| Texto do exercício |
•••
O mundo olhava para o Bispo de Roma, e rezava com ele, em silêncio.
Olhava para o Papa como intercessor entre Deus e nós, seu povo. E a Francisco, perguntamos,
o que disse a Deus naqueles momentos:
«Tu conheces isso, já em 1500 resolveste uma situação como essa, “meté mano”. (1)
Esta expressão “meté mano” é muito minha. Muitas vezes em oração eu digo:
“Põe tua mão nisso, por favor!”».
(1) “Meté mano”, em espanhol: expressão coloquial, informal e familiar, muito usada na Argentina, especialmente em Buenos Aires.
Os olhos do Papa detêm-se na Praça São Pedro vazia.
Perguntamos o que pensava naquele momento, o que pensava sobre o povo e o sofrimento de tantas pessoas:
«Duas coisas me vieram à mente: a praça vazia, as pessoas unidas à distância,
… e deste lado, o barco dos migrantes, aquele monumento…
E estamos todos no barco, e neste barco não sabemos quantos poderão desembarcar… Todo um drama diante do barco, a peste, a solidão… em silêncio…».
O barco é mencionado no Evangelho de Marcos que foi lido naquela noite. E está presente na Praça, representado no monumento que recorda os migrantes. É por isso que de vez em quando, o olhar do Bispo de Roma dirigia-se para a colunata direita, para aquele monumento difícil de distinguir na escuridão.
«O barco!…», repete quase sussurrando o Papa.
•••
[Entradas de dados]
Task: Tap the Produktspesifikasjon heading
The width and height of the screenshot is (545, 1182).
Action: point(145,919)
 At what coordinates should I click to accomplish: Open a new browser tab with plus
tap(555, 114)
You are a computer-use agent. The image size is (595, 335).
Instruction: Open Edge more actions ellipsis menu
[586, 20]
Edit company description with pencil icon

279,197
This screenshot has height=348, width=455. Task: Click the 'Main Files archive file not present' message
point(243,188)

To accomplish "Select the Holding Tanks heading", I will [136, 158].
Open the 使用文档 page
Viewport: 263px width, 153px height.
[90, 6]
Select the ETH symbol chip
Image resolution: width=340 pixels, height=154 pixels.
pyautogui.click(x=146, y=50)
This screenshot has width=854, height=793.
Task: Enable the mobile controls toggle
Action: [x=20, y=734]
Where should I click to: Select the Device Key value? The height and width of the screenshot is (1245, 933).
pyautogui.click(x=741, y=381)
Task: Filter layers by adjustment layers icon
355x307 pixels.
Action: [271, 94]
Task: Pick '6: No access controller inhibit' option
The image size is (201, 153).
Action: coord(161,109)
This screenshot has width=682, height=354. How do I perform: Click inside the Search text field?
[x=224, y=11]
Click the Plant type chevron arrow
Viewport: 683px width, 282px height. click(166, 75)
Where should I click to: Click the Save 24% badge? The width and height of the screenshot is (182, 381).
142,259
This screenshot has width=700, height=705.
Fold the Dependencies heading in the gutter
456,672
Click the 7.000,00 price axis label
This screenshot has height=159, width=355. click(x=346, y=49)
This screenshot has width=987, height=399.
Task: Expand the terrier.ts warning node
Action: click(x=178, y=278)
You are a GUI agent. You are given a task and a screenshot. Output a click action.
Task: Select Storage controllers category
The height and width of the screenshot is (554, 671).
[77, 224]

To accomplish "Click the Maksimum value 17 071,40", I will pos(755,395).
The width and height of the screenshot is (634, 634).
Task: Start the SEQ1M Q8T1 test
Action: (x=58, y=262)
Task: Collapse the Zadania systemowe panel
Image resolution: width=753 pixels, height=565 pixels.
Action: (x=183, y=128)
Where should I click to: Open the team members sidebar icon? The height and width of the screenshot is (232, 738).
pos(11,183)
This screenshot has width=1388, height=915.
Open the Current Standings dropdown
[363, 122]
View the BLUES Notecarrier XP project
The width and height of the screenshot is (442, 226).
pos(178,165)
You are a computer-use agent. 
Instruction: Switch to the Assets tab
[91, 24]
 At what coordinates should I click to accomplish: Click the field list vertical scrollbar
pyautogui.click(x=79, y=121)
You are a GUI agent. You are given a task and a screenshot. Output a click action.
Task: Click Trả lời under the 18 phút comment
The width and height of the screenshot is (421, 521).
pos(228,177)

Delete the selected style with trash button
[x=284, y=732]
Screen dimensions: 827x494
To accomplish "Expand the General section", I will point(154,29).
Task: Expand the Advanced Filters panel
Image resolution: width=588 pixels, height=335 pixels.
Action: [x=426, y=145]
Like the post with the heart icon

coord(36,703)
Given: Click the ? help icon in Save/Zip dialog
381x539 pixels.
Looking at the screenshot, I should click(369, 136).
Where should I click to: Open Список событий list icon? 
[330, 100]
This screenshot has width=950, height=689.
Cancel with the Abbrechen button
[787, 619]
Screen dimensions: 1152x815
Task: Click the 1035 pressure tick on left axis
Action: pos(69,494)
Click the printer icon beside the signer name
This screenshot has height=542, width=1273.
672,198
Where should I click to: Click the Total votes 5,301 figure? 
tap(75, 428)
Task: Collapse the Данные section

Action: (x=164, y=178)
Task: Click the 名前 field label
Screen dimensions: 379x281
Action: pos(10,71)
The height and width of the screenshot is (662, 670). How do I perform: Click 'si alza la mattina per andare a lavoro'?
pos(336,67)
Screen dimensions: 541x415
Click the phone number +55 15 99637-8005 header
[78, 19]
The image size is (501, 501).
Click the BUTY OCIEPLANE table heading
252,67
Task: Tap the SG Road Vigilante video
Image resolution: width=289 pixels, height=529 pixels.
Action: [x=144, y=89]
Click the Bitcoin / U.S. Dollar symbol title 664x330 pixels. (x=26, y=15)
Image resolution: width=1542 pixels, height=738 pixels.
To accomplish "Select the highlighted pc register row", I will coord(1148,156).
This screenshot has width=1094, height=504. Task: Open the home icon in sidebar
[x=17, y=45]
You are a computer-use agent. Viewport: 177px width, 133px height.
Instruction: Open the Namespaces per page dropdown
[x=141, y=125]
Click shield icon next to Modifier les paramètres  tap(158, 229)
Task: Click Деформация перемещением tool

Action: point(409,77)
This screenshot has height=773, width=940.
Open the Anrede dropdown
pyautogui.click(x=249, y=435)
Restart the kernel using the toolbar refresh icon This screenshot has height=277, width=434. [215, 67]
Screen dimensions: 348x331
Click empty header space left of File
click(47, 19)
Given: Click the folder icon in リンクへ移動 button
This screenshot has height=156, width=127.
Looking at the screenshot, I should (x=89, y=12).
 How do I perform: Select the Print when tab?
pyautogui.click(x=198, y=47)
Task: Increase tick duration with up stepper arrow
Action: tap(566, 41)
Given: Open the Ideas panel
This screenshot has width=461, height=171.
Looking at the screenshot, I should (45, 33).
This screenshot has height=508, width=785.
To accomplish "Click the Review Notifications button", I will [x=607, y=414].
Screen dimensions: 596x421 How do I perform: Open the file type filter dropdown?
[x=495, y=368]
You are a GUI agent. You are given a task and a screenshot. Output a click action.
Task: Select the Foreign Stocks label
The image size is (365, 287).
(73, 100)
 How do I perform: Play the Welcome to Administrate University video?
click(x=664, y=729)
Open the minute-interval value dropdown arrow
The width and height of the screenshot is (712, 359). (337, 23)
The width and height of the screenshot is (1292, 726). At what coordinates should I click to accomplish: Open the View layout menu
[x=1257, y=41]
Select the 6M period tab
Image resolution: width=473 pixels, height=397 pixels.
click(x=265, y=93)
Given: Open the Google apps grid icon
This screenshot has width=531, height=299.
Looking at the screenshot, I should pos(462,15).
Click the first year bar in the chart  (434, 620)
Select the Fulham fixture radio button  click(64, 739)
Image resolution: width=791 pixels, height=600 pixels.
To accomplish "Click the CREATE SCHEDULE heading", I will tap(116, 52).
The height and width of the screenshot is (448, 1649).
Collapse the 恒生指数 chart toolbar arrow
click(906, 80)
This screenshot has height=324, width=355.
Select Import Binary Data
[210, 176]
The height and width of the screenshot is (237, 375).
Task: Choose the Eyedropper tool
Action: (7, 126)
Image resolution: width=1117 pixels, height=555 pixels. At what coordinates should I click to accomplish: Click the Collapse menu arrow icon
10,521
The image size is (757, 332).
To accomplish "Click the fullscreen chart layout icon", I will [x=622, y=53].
•••
| Atividade A |
Segundo o trecho sobre o Papa na Praça São Pedro, por que o olhar do Bispo de Roma se voltava de vez em quando para a colunata direita?
| Atividade B |
De acordo com a nota do trecho sobre o Papa na Praça São Pedro, em que cidade a expressão “meté mano” é especialmente usada?

| Sua resposta A |
O barco é mencionado no Evangelho de Marcos, lido naquela noite, e está presente na Praça, no monumento que recorda os migrantes. Por isso o Papa olhava para a colunata direita, onde está esse monumento.

| Sua resposta B |
Em Buenos Aires.